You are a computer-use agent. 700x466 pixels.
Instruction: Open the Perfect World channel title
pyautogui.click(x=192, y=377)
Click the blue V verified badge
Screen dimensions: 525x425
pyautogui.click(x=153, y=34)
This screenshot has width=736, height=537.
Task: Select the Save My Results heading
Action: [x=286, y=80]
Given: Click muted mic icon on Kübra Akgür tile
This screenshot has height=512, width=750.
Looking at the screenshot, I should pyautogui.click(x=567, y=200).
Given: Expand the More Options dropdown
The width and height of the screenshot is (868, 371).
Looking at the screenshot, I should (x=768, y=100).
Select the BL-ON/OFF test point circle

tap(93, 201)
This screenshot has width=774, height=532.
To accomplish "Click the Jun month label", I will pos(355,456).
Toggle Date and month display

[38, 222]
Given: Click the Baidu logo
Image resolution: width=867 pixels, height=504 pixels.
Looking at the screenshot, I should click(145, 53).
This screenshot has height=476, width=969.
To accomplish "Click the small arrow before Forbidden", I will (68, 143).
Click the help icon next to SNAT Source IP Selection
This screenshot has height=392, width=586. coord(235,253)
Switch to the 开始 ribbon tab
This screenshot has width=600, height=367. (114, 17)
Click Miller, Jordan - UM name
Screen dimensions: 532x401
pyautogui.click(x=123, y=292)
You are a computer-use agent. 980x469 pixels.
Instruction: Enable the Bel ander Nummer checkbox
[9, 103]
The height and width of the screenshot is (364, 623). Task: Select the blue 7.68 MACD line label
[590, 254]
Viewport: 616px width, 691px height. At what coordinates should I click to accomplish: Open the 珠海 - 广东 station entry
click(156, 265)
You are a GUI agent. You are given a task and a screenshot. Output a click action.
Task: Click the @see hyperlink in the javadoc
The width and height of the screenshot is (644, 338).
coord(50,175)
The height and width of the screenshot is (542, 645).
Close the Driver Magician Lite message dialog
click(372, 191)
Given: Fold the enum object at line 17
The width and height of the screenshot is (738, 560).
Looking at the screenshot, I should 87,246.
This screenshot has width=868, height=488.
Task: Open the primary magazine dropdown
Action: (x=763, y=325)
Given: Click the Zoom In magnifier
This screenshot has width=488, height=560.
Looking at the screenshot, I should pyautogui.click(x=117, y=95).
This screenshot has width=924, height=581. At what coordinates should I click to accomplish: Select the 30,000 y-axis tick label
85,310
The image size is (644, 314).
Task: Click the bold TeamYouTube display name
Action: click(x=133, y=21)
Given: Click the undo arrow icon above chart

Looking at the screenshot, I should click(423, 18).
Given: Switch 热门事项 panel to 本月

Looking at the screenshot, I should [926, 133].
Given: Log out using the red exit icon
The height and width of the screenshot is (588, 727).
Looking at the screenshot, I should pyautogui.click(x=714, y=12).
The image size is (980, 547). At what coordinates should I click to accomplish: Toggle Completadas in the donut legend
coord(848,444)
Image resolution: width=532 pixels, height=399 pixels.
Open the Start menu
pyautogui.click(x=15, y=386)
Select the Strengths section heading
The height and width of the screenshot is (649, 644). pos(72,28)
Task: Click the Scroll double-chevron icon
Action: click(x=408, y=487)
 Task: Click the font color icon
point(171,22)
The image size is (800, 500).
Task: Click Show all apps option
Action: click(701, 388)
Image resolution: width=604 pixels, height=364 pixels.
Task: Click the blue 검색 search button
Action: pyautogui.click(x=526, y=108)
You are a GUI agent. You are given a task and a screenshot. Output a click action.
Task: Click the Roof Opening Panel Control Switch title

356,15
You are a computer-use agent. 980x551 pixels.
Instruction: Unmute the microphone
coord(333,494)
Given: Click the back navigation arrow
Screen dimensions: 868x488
□ □ □ □
# Instructions to follow:
Output all of the data again. Match it exactly.

# Exercise solution:
You are a computer-use agent. 700x466 pixels.
Instruction: Open the Perfect World channel title
pyautogui.click(x=192, y=377)
Click the blue V verified badge
Screen dimensions: 525x425
pyautogui.click(x=153, y=34)
This screenshot has width=736, height=537.
Task: Select the Save My Results heading
Action: [x=286, y=80]
Given: Click muted mic icon on Kübra Akgür tile
This screenshot has height=512, width=750.
Looking at the screenshot, I should pyautogui.click(x=567, y=200).
Given: Expand the More Options dropdown
The width and height of the screenshot is (868, 371).
Looking at the screenshot, I should (x=768, y=100).
Select the BL-ON/OFF test point circle

tap(93, 201)
This screenshot has width=774, height=532.
To accomplish "Click the Jun month label", I will pos(355,456).
Toggle Date and month display

[38, 222]
Given: Click the Baidu logo
Image resolution: width=867 pixels, height=504 pixels.
Looking at the screenshot, I should click(145, 53).
This screenshot has height=476, width=969.
To accomplish "Click the small arrow before Forbidden", I will (68, 143).
Click the help icon next to SNAT Source IP Selection
This screenshot has height=392, width=586. coord(235,253)
Switch to the 开始 ribbon tab
This screenshot has width=600, height=367. (114, 17)
Click Miller, Jordan - UM name
Screen dimensions: 532x401
pyautogui.click(x=123, y=292)
You are a computer-use agent. 980x469 pixels.
Instruction: Enable the Bel ander Nummer checkbox
[9, 103]
The height and width of the screenshot is (364, 623). Task: Select the blue 7.68 MACD line label
[590, 254]
Viewport: 616px width, 691px height. At what coordinates should I click to accomplish: Open the 珠海 - 广东 station entry
click(156, 265)
You are a GUI agent. You are given a task and a screenshot. Output a click action.
Task: Click the @see hyperlink in the javadoc
The width and height of the screenshot is (644, 338).
coord(50,175)
The height and width of the screenshot is (542, 645).
Close the Driver Magician Lite message dialog
click(372, 191)
Given: Fold the enum object at line 17
The width and height of the screenshot is (738, 560).
Looking at the screenshot, I should 87,246.
This screenshot has width=868, height=488.
Task: Open the primary magazine dropdown
Action: (x=763, y=325)
Given: Click the Zoom In magnifier
This screenshot has width=488, height=560.
Looking at the screenshot, I should pyautogui.click(x=117, y=95).
This screenshot has width=924, height=581. At what coordinates should I click to accomplish: Select the 30,000 y-axis tick label
85,310
The image size is (644, 314).
Task: Click the bold TeamYouTube display name
Action: click(x=133, y=21)
Given: Click the undo arrow icon above chart

Looking at the screenshot, I should click(423, 18).
Given: Switch 热门事项 panel to 本月

Looking at the screenshot, I should [926, 133].
Given: Log out using the red exit icon
The height and width of the screenshot is (588, 727).
Looking at the screenshot, I should pyautogui.click(x=714, y=12).
The image size is (980, 547). At what coordinates should I click to accomplish: Toggle Completadas in the donut legend
coord(848,444)
Image resolution: width=532 pixels, height=399 pixels.
Open the Start menu
pyautogui.click(x=15, y=386)
Select the Strengths section heading
The height and width of the screenshot is (649, 644). pos(72,28)
Task: Click the Scroll double-chevron icon
Action: click(x=408, y=487)
 Task: Click the font color icon
point(171,22)
The image size is (800, 500).
Task: Click Show all apps option
Action: click(701, 388)
Image resolution: width=604 pixels, height=364 pixels.
Task: Click the blue 검색 search button
Action: pyautogui.click(x=526, y=108)
You are a GUI agent. You are given a task and a screenshot. Output a click action.
Task: Click the Roof Opening Panel Control Switch title

356,15
You are a computer-use agent. 980x551 pixels.
Instruction: Unmute the microphone
coord(333,494)
Given: Click the back navigation arrow
Screen dimensions: 868x488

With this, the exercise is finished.